In a different study, BAFF has also been shown to promote IL-10 expression and secretion in B cells of animal model and patients of chronic lymphocytic leukemia (CLL) [109]. BAFF concentration were significantly associated with IL-10 level in both animal and patients sample of CLL. Based on this observation, the dual nature of BAFF in promoting IL-10 production and B cells survival was suggested.

More recently, Zhang et al. demonstrated the potent regulatory role of BAFF in inducing IL-35-producing-Breg [110]. Exogenous addition of BAFF with various concentrations to lupus-prone MRL-Fas^lpr/lpr mice-derived splenic culture resulted in an increase of IL-35 expression in B cells. BAFF-induced-IL-35⁺ Breg was identified to be of the marginal zone B cell population and greatly expressed BAFF-receptor, transmembrane activator and calcium-modulator and cytophilin ligand interactor (TACI). Furthermore, the subset exhibit CD5⁺CD1d^hiFcγRIIb^hi phenotype. In addition, functional study revealed the potent regulatory role of BAFF-induced IL-35-producing-Breg in inhibiting IFN-γ expression in CD4⁺CD25⁻ T cells.
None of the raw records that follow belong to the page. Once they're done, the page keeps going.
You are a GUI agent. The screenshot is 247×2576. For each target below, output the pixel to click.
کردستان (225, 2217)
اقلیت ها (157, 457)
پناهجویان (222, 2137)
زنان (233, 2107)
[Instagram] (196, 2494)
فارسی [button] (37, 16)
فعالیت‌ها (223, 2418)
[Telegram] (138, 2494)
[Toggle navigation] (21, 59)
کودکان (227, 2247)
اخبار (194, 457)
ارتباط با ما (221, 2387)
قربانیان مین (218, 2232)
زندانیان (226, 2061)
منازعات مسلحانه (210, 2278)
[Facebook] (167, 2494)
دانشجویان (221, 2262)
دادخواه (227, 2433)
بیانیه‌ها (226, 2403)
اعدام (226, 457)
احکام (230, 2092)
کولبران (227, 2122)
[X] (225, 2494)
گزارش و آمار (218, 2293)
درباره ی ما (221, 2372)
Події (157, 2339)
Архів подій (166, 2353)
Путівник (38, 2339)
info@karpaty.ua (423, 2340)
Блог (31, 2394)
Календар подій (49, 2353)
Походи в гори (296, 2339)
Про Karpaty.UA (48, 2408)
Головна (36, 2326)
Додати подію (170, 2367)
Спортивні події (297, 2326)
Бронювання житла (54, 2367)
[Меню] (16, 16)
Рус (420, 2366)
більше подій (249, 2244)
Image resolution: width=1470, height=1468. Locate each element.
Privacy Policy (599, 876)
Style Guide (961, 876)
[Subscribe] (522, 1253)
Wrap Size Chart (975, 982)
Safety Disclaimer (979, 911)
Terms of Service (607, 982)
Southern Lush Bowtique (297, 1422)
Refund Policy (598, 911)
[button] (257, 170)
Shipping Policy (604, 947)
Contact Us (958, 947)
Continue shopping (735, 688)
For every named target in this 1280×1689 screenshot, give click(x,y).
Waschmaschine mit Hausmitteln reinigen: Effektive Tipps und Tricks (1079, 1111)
Interestingly, BAFF-induced-IL-35 producing Breg also promoted the expansion of CD4⁺CD25⁺ Tregs and enhanced IL-35 secretion in T cells. BAFF-driven IL-35 expression in B cells was shown to be induced via TACI-BAFF interaction and the classical NF-κB1 pathway. Moreover, intravenous treatment of Fas^lpr/lpr mice with anti-BAFF led to a reduction of p35⁺EBI3⁺B cells, confirming the in vivo Breg-inducing role of BAFF.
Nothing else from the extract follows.